Leonora Camner | Democratic Lottery Advocate, co-director, Public Access Democracy
Twitter: @camnerleonora
Leonora Camner is a director of Public Access Democracy, a democratic lottery advocacy organization, and is on the steering committee of the Represent California project, a call for a state constitutional assembly. She is also the Executive Director of Abundant Housing LA, a pro-housing advocacy organization. In 2019, she led the effort for the Southern California Coastal Plan, a 1.4 million home goal concentrated in high-cost coastal areas.

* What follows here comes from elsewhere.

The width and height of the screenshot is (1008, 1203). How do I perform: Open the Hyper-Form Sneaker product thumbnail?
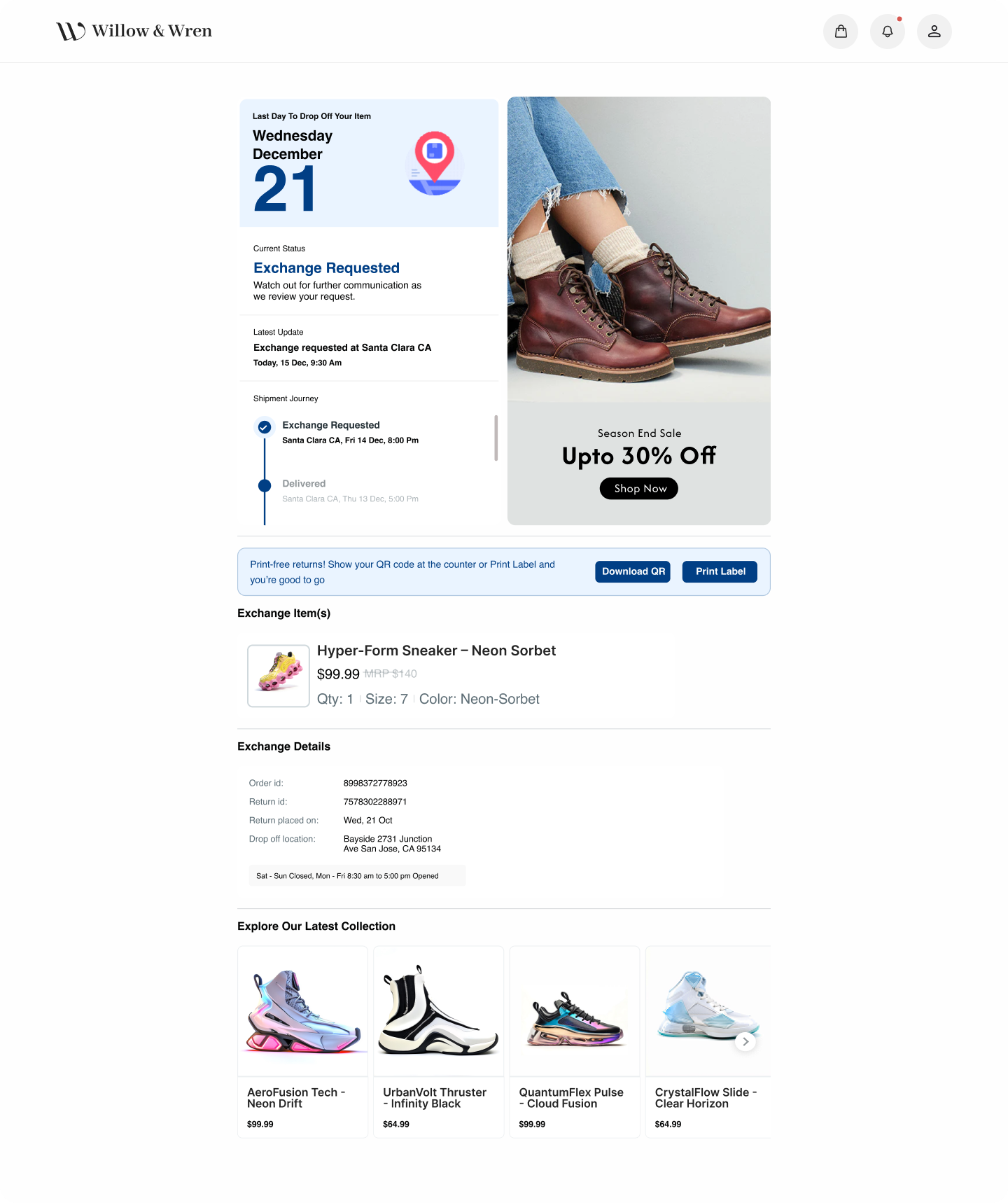tap(279, 676)
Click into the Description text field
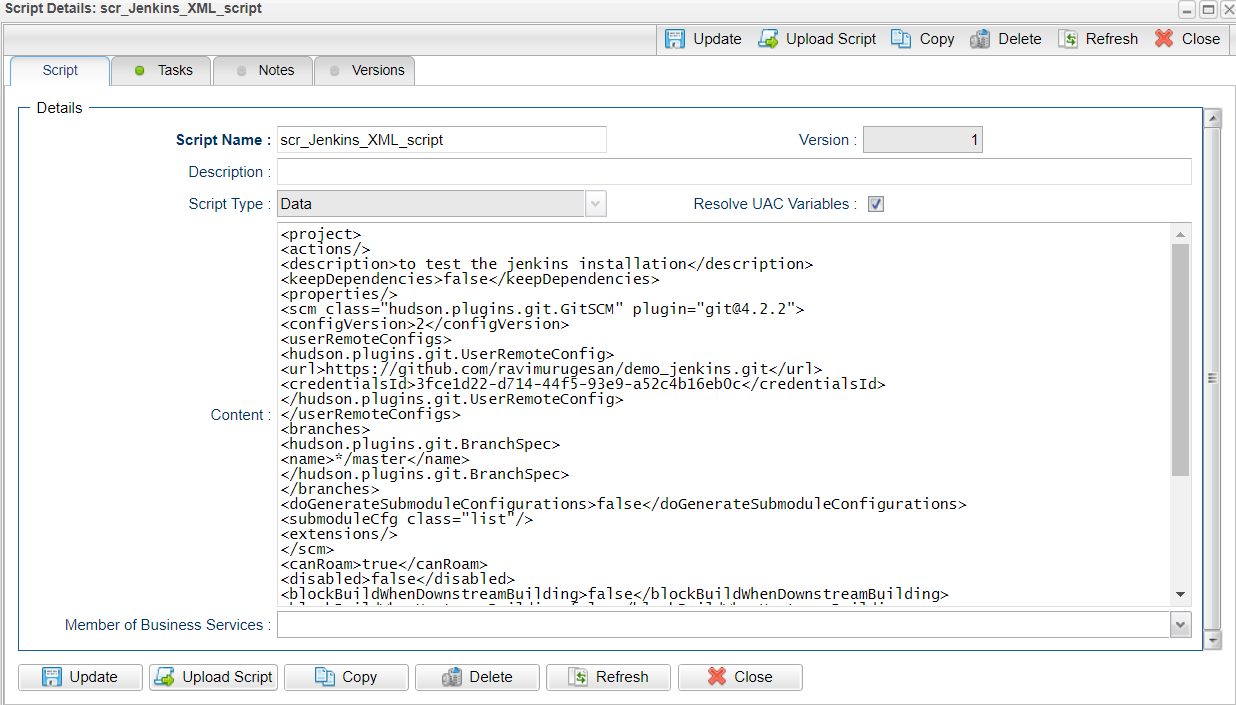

Dawn Nakagawa | Executive Vice President, Berggruen Institute
Twitter: @dawn_naka
Dawn is the Executive Vice President of the Berggruen Institute which was launched in 2010 with Dawn as its first employee. The mission of the organization is to deepen understanding of the great transformations of our time and develop social, economic, and political institutions adapted to them. In addition, Dawn is the co-director of the directs the Future of Democracy program in which she works to develop new mechanisms for engaging citizens in the democratic process and harnessing collective intelligence for better governance and more resilient democracy. 

Tomás González | Founder, Tribu
Tomás González is the Founder of Tribu, a nonprofit and nonpartisan organization promoting deliberative democracy and fighting political capture through innovation. In partnership with Stanford University’s Deliberative Democracy Lab, he led the design and implementation of the first country-wide deliberative process (Lxs 400) through random selection ever done in Latin America, and is currently scaling the experience throughout the region. In partnership with the UN Economic Commission for Latin America and the Caribbean, he also created the “Open Municipalities” initiative to promote open government standards in local governments in Chile and Latin America. He currently serves as part of the Advisory Council to the Governor of Santiago de Chile. Tomás graduated with distinction in Economics from the University of Chile.

composed by Arswain
machine learning consultation by Anna Tskhovrebov
commissioned by the Berggruen Institute
premiered at the Bradbury Building
downtown Los Angeles
april 22, 2022

Human perception of what sounds “beautiful” is necessarily biased and exclusive. If we are to truly expand our hearing apparatus, and thus our notion of beauty, we must not only shed preconceived sonic associations but also invite creative participation from beings non-human and non-living. We must also begin to cede creative control away from ourselves and toward such beings by encouraging them to exercise their own standards of beauty and collaborate with each other.

Movement I: Alarm Call
‘Alarm Call’ is a long-form composition and sound collage that juxtaposes, combines, and manipulates alarm calls from various human, non-human, and non-living beings. Evolutionary biologists understand the alarm call to be an altruistic behavior between species, who, by warning others of danger, place themselves by instinct in a broader system of belonging. The piece poses the question: how might we hear better to broaden and enhance our sense of belonging in the universe? Might we behave more altruistically if we better heed the calls of – and call out to – non-human beings?

Using granular synthesis, biofeedback, and algorithmic modulation, I fold the human alarm call – the siren – into non-human alarm calls, generating novel “inter-being” sonic collaborations with increasing sophistication and complexity. 

Movement II: A.I.-Truism
A synthesizer piece co-written with an AI in the style of Vangelis’s Blade Runner score, to pay homage to the space of the Bradbury Building.

Movement III: Alarmism
A machine learning model “learns” A.I.Truism and recreates Alarm Call, generating an original fusion of the two.

Movement IV: A.I. Call
A machine learning model “learns” Alarm Call and recreates A.I.Truism, generating an original fusion of the two.